### AIM OF THE EXERCISE
Take the records below from their first line to the line with "You are a GUI", and restate those lines word for word.

[Records from a data collection]

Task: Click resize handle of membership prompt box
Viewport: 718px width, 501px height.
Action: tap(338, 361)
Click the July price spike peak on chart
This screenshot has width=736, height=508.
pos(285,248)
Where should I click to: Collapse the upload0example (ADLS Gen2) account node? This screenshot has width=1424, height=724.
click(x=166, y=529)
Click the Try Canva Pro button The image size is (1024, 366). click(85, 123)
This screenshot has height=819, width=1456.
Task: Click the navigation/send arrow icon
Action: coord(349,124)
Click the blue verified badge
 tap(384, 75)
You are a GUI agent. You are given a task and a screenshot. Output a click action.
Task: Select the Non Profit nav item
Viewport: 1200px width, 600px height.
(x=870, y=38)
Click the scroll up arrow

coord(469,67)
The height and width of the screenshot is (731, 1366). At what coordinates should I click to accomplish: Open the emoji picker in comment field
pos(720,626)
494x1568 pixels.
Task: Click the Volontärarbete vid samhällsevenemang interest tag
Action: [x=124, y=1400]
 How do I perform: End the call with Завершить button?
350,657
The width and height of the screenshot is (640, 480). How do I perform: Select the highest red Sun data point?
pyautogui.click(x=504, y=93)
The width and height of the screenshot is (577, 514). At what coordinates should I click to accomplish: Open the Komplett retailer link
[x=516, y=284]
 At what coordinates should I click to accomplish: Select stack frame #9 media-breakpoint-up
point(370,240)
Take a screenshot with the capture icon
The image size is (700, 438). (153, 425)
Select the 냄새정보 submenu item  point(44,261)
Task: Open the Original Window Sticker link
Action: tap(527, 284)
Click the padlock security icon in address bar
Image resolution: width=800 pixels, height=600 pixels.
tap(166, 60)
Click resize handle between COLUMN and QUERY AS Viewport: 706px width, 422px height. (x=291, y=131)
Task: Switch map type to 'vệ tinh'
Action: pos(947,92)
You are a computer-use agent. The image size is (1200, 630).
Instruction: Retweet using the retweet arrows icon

### OUTPUT FOR THIS EXERCISE
Task: Click resize handle of membership prompt box
Viewport: 718px width, 501px height.
Action: tap(338, 361)
Click the July price spike peak on chart
This screenshot has width=736, height=508.
pos(285,248)
Where should I click to: Collapse the upload0example (ADLS Gen2) account node? This screenshot has width=1424, height=724.
click(x=166, y=529)
Click the Try Canva Pro button The image size is (1024, 366). click(85, 123)
This screenshot has height=819, width=1456.
Task: Click the navigation/send arrow icon
Action: coord(349,124)
Click the blue verified badge
 tap(384, 75)
You are a GUI agent. You are given a task and a screenshot. Output a click action.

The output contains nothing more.